On Monday, I posted a photo of myself on Facebook. In an hour, it got one “like” so I deleted it. On Tuesday, I posted a *hilarious* (or so I thought) pic of me wearing a banana costume on Instagram, the likes weren't rolling in as fast as I'd like, deleted that one too.
Then the blog posts… not been getting as many comments lately. Was there something wrong with me?
Then it hit me. Yes, something was wrong with me…
Was I posting for fun, necessity or VALIDATION?
I tell ya, it's an extensional crisis for a blogger when the “validation” question rears it's ugly head.
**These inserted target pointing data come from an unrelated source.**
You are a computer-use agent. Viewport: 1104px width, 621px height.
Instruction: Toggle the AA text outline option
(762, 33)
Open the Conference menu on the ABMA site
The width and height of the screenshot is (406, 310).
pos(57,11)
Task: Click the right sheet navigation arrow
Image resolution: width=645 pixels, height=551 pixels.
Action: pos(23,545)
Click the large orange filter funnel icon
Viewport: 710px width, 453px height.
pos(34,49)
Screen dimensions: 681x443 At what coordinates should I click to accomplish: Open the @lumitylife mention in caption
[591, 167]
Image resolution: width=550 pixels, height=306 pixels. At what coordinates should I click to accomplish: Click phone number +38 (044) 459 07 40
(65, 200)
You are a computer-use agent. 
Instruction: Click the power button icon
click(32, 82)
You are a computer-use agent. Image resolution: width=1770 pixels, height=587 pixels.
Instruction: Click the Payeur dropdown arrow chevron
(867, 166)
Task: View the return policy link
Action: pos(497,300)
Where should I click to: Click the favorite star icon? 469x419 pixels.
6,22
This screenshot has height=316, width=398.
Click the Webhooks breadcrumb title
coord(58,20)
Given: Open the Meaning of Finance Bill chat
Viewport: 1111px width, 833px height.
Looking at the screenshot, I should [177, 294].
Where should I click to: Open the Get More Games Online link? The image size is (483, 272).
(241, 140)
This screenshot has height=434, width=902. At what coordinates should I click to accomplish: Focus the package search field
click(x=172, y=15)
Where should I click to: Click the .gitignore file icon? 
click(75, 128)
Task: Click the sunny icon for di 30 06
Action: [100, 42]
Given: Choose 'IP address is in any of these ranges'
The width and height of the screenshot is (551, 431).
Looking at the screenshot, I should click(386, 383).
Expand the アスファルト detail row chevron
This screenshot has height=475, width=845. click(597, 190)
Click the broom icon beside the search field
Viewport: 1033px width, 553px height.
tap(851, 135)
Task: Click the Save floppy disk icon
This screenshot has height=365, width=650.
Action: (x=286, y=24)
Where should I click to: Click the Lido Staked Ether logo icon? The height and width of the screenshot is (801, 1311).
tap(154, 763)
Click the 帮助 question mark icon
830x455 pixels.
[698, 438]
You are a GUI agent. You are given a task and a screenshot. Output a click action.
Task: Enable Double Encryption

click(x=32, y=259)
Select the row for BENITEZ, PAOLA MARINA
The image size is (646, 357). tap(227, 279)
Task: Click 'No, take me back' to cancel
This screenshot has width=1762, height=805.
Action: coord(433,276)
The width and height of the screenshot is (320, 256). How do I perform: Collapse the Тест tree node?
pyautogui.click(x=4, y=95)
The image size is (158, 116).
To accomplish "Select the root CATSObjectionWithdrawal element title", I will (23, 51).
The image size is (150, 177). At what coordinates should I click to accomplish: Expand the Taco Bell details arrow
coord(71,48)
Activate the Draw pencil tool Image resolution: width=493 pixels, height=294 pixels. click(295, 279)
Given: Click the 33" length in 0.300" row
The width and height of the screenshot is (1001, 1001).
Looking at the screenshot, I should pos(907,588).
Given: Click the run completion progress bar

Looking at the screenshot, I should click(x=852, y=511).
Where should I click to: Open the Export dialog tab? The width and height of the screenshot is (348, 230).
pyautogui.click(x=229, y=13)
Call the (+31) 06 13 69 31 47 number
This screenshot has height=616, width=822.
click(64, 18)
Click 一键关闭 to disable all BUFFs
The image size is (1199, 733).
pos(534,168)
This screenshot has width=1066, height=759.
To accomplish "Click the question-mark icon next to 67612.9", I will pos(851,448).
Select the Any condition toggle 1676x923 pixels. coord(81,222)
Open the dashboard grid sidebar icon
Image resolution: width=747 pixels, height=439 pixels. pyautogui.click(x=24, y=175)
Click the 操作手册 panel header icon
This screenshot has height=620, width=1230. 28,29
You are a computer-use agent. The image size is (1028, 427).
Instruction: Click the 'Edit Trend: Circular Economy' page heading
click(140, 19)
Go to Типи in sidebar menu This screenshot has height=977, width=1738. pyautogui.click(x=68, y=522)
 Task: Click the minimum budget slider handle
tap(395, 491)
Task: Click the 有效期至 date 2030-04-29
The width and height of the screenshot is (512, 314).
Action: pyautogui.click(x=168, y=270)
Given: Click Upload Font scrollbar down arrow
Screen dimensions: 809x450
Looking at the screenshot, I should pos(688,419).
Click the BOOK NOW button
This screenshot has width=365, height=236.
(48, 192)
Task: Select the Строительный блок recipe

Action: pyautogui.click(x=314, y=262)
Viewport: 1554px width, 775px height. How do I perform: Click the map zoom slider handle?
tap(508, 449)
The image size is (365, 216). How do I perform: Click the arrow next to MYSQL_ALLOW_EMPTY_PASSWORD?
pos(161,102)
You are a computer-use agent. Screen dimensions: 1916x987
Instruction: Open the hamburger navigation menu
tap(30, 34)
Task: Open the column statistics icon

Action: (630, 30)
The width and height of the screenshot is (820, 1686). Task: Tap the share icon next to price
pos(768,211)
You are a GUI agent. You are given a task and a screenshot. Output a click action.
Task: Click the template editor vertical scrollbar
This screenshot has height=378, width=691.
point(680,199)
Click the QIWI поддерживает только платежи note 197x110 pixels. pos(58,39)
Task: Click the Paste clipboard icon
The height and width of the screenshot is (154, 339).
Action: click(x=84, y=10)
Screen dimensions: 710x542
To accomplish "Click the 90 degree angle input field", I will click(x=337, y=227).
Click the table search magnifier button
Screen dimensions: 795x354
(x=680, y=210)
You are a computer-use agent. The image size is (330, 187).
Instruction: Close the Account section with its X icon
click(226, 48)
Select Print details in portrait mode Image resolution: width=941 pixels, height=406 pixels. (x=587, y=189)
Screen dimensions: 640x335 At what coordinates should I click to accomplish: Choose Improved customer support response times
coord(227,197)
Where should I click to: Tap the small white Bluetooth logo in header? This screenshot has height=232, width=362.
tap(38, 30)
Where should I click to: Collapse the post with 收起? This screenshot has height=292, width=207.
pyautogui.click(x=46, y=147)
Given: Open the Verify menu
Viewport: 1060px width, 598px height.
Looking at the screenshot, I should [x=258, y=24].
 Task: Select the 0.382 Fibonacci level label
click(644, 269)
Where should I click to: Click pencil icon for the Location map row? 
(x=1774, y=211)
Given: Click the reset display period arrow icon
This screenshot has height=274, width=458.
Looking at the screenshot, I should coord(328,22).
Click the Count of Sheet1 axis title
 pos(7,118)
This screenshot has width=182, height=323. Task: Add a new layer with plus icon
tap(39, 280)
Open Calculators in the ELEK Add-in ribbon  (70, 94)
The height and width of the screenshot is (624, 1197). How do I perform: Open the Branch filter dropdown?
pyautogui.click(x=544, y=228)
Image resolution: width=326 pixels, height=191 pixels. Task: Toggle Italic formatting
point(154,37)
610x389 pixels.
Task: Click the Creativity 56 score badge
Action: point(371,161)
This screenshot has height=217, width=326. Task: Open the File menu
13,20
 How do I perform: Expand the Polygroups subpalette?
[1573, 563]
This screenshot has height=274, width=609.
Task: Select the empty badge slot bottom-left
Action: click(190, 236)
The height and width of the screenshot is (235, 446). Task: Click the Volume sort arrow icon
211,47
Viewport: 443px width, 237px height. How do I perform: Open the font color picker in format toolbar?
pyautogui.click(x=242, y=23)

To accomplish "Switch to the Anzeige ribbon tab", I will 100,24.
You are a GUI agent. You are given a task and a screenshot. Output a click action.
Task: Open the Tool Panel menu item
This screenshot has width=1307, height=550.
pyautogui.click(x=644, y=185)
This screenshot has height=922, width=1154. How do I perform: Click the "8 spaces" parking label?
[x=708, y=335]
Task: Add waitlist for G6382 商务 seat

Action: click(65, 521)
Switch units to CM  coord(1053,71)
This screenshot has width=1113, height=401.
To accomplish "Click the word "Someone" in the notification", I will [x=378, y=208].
Comments and comment culture is so ingrained into the vision of success for fashion bloggers that it's hard to separate the purpose of comments. The top of the top of personal style bloggers get hundreds of comments, some of the best Instagrammers get literally tens of thousands of likes. Pinning success to engagement is easy because we can see it, however there are many other ways to measure success and more importantly, quality.
I remember my very first comment from a reader. He was a total pantyhose creep commenting on my tights.
Then again, comments feel good. Even if they're not gushing… that simple acknowledgement feels good. Here's a shameful admission… I remember my very first comment from a reader. He was a total pantyhose creep commenting on my tights. I was 99% disgusted, but a 1% of me was happy someone commented!
Comments offer feedback, sometimes immediately to whether your content resonates with readers. Most of readers are silent, but the few who chime in can give you a sense of how content is perceived. Measuring success by commenting can become addicting because it feels personal, it's so easy to look at those few who comment and say all readers feel that way. Comments make it easier to put a face on that digital abyss we post into.
What happens if no one comments?
Do you need comments to feel successful about a post? Or are you just hoping to spark a conversation?